**Problem to work on**
Only one stretch of the records below should be repeated. It starts with the line containing "How do I perform: Open SEO" and goes on through the line containing "Task: Click the sort", exactly as written.

····················

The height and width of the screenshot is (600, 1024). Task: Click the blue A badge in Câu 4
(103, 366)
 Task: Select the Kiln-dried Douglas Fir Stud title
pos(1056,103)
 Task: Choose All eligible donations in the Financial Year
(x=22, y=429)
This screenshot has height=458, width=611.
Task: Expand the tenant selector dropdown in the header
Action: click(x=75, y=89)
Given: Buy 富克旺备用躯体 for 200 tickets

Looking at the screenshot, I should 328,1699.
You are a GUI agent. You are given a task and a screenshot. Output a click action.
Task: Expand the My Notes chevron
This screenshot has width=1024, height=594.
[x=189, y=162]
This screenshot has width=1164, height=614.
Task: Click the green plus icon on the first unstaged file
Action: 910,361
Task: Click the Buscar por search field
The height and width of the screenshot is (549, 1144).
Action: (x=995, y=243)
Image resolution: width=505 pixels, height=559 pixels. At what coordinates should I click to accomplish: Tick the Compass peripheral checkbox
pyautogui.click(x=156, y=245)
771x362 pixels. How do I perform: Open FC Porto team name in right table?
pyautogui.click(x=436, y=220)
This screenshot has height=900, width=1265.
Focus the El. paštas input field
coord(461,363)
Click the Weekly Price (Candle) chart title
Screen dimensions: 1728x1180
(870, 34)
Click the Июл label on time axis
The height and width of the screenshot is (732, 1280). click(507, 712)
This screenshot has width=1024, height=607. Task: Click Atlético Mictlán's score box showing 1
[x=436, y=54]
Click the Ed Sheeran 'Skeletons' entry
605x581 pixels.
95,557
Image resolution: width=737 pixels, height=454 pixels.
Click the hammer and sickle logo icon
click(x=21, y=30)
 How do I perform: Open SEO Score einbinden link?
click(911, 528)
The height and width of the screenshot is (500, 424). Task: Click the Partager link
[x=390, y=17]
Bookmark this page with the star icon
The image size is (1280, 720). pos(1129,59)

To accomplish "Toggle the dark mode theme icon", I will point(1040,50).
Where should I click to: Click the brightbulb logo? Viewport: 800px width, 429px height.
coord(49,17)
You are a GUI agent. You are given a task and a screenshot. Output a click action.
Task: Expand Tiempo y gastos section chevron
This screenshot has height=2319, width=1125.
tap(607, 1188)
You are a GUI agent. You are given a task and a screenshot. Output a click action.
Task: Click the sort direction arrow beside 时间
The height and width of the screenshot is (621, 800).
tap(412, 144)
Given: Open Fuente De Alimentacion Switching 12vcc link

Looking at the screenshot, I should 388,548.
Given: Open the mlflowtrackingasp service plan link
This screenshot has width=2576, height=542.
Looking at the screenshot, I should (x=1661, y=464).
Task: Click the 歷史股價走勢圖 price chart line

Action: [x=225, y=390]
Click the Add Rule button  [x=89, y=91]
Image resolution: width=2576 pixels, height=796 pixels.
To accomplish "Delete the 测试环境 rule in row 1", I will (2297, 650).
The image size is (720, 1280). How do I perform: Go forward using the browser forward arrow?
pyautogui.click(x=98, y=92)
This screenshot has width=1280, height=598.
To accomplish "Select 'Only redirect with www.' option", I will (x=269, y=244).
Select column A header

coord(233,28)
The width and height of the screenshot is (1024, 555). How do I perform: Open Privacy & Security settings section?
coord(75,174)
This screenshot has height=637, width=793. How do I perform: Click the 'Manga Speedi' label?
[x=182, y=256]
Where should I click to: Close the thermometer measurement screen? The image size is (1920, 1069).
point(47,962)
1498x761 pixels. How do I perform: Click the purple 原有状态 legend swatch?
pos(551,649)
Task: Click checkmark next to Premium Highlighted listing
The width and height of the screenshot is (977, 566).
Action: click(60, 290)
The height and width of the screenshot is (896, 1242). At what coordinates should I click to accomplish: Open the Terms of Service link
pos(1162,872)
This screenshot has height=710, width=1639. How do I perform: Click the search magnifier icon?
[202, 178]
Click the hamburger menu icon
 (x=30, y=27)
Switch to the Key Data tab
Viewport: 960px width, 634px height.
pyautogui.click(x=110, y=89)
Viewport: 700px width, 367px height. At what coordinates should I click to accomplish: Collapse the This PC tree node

····················

**The completed task**
 How do I perform: Open SEO Score einbinden link?
click(911, 528)
The height and width of the screenshot is (500, 424). Task: Click the Partager link
[x=390, y=17]
Bookmark this page with the star icon
The image size is (1280, 720). pos(1129,59)

To accomplish "Toggle the dark mode theme icon", I will point(1040,50).
Where should I click to: Click the brightbulb logo? Viewport: 800px width, 429px height.
coord(49,17)
You are a GUI agent. You are given a task and a screenshot. Output a click action.
Task: Expand Tiempo y gastos section chevron
This screenshot has height=2319, width=1125.
tap(607, 1188)
You are a GUI agent. You are given a task and a screenshot. Output a click action.
Task: Click the sort direction arrow beside 时间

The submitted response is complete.